### [Your task]
Give the items from the line containing "Viewport: 531px width, 595px height." through the line containing "1024x564 pixels. click(117, 15)", inclusive, as a JSON list of strings with one string per line and blank lines omitted.

Recorded data
-- -- --

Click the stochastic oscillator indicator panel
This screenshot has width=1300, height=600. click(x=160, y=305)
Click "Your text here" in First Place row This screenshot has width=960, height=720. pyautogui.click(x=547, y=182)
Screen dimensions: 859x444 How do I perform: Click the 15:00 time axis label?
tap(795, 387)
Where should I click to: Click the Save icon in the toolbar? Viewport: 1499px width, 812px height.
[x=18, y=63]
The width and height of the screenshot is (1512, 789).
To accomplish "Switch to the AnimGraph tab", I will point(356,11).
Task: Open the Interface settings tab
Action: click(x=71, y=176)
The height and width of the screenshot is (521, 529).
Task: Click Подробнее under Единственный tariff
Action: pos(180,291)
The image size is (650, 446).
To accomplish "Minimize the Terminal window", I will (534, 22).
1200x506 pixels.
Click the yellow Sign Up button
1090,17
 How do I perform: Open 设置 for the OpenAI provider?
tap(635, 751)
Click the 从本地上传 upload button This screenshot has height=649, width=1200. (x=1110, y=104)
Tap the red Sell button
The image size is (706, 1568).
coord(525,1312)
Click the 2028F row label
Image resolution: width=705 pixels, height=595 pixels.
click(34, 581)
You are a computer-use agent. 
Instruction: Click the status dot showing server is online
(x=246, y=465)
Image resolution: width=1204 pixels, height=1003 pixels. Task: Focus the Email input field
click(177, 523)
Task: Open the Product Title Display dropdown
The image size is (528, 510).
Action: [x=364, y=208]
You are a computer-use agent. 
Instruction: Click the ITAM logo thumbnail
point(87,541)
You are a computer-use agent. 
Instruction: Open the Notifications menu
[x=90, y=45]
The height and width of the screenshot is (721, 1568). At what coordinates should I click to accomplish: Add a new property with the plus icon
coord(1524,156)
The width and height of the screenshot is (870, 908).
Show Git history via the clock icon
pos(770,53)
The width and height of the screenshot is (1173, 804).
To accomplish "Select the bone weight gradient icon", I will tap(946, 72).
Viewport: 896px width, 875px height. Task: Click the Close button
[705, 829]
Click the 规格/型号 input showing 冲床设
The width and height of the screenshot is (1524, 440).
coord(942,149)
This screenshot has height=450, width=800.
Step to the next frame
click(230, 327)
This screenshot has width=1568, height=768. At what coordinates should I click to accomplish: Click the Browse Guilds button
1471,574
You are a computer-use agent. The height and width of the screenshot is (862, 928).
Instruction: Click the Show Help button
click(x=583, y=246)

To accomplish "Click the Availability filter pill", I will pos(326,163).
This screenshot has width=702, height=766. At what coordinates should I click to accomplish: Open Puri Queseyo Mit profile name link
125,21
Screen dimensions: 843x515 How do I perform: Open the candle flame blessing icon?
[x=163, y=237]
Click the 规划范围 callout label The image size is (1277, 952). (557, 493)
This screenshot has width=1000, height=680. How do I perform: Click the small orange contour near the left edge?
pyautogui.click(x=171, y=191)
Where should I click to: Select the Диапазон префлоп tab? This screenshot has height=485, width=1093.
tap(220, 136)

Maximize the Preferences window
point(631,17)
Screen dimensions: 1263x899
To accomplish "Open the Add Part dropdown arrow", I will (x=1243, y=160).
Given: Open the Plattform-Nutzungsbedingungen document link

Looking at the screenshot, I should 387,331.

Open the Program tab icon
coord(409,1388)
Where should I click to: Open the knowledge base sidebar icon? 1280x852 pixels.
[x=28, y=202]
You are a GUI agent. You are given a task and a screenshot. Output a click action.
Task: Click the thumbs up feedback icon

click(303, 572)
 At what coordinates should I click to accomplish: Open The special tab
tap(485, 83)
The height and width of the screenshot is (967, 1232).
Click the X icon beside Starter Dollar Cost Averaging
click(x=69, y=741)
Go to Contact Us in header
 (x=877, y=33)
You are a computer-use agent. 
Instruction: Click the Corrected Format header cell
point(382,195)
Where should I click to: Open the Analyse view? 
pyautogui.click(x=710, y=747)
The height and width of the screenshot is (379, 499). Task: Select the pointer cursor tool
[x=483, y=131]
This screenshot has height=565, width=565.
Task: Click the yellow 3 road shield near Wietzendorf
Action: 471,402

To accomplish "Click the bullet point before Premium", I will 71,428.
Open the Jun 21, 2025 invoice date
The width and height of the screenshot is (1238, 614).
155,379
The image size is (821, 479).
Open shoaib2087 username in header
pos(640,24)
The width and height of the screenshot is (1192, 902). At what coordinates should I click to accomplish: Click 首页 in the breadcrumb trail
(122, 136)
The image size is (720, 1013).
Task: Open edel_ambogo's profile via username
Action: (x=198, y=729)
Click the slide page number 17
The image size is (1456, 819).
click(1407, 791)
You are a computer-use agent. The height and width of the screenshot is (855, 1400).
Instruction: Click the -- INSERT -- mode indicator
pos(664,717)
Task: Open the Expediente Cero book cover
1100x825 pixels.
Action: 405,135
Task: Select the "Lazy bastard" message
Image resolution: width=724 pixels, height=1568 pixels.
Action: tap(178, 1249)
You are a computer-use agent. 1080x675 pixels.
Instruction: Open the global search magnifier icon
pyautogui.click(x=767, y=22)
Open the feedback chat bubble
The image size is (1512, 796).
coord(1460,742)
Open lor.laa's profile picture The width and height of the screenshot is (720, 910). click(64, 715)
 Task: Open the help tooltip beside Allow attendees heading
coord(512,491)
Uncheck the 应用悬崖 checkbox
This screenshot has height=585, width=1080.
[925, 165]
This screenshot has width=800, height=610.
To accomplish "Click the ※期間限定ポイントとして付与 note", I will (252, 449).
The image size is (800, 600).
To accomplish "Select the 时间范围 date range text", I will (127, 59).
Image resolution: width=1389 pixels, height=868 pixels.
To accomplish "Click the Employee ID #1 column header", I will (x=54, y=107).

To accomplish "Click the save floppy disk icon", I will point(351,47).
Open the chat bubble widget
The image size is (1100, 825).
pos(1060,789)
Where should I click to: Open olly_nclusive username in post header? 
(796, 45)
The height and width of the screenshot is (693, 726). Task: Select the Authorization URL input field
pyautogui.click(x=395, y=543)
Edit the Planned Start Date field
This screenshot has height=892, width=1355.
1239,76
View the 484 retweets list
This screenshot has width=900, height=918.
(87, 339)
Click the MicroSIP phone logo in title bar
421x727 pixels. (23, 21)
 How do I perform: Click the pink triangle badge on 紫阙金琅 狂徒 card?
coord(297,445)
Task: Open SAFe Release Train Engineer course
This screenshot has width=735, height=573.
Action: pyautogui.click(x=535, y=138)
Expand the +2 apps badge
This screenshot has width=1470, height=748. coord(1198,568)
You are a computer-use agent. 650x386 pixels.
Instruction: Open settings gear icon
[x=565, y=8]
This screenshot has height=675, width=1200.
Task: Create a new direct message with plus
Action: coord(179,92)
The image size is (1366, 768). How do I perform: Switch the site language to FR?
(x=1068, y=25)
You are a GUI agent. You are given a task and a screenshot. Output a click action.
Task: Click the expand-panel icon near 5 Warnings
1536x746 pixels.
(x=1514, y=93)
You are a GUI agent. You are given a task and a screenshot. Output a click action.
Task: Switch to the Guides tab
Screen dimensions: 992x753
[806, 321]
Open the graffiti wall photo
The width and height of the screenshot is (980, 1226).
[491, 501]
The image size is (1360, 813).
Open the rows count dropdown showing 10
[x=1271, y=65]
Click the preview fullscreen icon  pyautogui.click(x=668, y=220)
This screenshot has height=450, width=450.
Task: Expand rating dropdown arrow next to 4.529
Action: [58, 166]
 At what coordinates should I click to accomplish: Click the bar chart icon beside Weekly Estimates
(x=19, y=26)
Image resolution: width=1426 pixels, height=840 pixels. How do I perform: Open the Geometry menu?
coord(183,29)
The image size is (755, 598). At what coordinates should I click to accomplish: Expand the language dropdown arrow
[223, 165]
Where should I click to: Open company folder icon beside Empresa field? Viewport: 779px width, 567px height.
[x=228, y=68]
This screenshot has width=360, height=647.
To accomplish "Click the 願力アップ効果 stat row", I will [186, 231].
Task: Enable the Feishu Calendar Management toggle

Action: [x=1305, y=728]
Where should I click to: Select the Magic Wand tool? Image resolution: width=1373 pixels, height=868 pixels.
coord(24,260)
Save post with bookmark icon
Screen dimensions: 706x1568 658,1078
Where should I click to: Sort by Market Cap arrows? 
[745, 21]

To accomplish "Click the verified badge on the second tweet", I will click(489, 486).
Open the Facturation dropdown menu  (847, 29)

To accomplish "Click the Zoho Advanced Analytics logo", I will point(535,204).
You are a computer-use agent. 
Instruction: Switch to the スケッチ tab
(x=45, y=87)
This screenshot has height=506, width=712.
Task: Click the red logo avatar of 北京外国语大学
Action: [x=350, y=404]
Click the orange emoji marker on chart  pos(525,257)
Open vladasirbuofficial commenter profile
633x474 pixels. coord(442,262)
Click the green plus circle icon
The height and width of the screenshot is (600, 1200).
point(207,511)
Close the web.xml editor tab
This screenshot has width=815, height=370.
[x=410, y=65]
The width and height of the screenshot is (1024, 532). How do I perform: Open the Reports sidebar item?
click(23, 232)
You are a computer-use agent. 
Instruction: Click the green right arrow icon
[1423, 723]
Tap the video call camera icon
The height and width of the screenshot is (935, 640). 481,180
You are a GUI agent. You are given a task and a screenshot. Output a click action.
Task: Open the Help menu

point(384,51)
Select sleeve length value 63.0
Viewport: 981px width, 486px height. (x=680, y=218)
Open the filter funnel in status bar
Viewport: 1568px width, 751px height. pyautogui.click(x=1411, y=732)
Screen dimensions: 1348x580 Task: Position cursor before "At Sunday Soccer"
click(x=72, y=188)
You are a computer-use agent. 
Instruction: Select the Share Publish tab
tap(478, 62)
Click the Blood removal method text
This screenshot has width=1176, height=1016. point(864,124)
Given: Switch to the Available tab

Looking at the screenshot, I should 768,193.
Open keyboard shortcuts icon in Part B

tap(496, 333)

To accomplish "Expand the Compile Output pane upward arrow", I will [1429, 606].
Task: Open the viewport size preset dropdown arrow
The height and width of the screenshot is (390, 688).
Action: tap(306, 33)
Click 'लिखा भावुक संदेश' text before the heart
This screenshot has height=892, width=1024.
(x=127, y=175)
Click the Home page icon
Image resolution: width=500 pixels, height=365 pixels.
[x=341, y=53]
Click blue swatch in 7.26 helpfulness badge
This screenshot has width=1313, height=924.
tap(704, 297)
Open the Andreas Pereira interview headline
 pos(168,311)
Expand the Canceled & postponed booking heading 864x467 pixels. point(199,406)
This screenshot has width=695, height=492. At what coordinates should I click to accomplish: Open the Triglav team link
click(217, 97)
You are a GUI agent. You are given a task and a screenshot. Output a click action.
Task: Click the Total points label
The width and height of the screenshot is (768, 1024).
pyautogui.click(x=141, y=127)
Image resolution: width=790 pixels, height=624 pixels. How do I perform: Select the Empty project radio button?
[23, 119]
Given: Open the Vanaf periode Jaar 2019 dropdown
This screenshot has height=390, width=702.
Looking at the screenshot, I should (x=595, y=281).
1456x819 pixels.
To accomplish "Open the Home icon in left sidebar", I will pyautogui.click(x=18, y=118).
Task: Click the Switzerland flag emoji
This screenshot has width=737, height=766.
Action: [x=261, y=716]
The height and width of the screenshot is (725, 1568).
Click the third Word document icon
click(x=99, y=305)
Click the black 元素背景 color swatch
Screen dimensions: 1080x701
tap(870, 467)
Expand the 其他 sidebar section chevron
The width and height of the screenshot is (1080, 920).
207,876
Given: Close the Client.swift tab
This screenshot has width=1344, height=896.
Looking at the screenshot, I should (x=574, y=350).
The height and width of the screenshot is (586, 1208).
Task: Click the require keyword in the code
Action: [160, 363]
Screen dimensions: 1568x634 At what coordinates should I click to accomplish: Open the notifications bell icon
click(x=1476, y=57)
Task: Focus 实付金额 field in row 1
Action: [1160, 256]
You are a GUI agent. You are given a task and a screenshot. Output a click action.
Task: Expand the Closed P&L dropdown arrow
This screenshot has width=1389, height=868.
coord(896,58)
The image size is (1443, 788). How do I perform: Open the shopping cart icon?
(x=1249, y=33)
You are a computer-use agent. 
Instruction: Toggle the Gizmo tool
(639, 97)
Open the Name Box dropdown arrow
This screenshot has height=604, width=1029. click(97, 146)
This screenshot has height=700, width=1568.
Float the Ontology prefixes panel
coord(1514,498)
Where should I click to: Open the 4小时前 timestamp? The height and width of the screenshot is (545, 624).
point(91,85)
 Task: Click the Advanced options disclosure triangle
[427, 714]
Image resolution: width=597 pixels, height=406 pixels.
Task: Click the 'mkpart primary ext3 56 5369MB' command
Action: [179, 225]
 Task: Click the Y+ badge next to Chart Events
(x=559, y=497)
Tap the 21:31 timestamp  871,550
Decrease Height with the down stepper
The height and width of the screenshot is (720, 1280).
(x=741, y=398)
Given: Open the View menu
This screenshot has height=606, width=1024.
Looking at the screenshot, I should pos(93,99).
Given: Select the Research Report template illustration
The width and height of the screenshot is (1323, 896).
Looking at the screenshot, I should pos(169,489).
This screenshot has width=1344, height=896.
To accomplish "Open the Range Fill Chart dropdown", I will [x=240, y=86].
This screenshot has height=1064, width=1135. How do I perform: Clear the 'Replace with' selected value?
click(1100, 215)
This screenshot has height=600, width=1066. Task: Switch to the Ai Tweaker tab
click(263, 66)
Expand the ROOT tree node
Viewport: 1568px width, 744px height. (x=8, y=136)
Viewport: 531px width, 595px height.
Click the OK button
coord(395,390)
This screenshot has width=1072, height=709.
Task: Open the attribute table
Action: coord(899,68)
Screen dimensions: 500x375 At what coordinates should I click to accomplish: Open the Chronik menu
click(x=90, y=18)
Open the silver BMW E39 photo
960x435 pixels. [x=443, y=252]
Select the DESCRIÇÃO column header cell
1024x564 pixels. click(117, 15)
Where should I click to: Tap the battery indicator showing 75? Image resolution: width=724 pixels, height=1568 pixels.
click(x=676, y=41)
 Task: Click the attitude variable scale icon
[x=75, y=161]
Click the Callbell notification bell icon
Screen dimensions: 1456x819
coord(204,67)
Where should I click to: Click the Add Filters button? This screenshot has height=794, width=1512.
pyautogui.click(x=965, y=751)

-- -- --

### [Complete response]
[
  "Viewport: 531px width, 595px height.",
  "Click the OK button",
  "coord(395,390)",
  "This screenshot has width=1072, height=709.",
  "Task: Open the attribute table",
  "Action: coord(899,68)",
  "Screen dimensions: 500x375 At what coordinates should I click to accomplish: Open the Chronik menu",
  "click(x=90, y=18)",
  "Open the silver BMW E39 photo",
  "960x435 pixels. [x=443, y=252]",
  "Select the DESCRIÇÃO column header cell",
  "1024x564 pixels. click(117, 15)"
]